Recently having entered the program at Dev Bootcamp I have been learning more about how to learn than I ever have before. The idea that my habits fall into a category of similar thinkers is filling my head with ideas of how I can now use that information to make the most out of my experience out of DBC. The first thing I plan to do is keep up on my what challenges I have ahead of me, make a plan of how I am going to attack it and then get to work. What has occurred to me is that I am going to feel a lot better about the week's work if, as the first thing I do, I sit down and read through all the README files for all of the challenges in addition to the week's README. Knowing exactly what the tasks are that I am supposed to complete is going to help me plan immensely. I can take the sequence of challenges that have been put forth and manage to put them into a sequence for what is best for me. I am also thinking that I need to develop a routine of sorts for how I am going to work. The routine could involve things ranging from checking my Twitter account for DBC related posts to taking the time to complete the long list of updates and changes I want to make to my website. I do believe that having a structure such as that is going to help keep me on track as well as alleviating the fear that I am falling behind and not digesting the material well enough. I am going to have to schedule some time in or throughout the day shut out the outside world for a minute and to check back in with myself.

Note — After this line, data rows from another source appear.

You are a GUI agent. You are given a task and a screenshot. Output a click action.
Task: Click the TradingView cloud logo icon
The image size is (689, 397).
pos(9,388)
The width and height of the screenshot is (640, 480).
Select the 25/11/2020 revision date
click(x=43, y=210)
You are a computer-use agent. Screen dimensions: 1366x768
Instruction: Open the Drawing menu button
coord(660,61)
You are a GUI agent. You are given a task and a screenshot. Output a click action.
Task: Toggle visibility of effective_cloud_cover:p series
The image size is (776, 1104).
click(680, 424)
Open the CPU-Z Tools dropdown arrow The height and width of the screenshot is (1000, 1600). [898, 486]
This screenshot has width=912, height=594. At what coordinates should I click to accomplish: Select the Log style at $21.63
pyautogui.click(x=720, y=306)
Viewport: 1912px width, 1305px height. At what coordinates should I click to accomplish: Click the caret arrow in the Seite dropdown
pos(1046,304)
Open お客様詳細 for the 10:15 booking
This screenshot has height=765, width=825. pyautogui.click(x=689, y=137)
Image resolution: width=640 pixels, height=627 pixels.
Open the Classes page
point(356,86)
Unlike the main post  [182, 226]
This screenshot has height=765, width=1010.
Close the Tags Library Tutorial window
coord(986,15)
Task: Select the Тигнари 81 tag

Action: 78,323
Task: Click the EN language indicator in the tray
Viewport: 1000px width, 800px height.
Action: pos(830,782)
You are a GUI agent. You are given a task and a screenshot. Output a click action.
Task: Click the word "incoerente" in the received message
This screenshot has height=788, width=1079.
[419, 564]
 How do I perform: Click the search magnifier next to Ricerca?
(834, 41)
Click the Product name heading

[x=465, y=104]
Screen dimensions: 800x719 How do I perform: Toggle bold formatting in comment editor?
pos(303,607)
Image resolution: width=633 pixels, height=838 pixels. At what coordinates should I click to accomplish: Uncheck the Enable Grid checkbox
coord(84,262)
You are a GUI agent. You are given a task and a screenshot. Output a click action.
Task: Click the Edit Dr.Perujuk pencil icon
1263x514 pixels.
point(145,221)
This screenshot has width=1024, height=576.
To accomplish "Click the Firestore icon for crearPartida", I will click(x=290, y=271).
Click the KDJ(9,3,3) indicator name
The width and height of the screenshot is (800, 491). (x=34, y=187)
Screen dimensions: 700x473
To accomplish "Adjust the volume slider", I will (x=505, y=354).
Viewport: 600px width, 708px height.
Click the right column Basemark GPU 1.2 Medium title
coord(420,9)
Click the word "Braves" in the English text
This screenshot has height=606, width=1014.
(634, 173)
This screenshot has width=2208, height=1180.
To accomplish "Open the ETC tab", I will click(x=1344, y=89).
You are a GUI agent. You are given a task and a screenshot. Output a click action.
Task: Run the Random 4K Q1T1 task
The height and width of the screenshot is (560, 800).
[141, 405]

Whether that means using the mid-day break to take a long walk and clear my head, or putting on headphones to shut out the distractions of the world as large. It may be just a minute to shut down the fast pace of our curriculum and find out where I stand in my plan, but the more comforatble I feel with my plans, the less stressed I will be, and I will be able to put forth much better work.
The biggest challenge so far dealing with the avalanche of this material is distraction management. My email dings like the seconds tick on a clock and I get sidetracked looking up some tangential concept that I come across while working. My daughter is asking me what I am doing nearly as much as my email is dinging, the phone is ringing, delivery people are ringing my doorbell, and the dogs aroung my house have all been barking at each other for the past two hours. Non f@#&$^g stop, no joke. I am having to learn to shut things out, whether it is with headphones or taking time to meditate before trying to work. On the other hand, I know that I am capable of extreme amounts of focus, and I have no know where to draw the line between focusing on what I have to do and being a part of my family as well as society. I still need to be a father, I still need to do the dishes, and I'm glad no one's here as I write, because I surely need a shower.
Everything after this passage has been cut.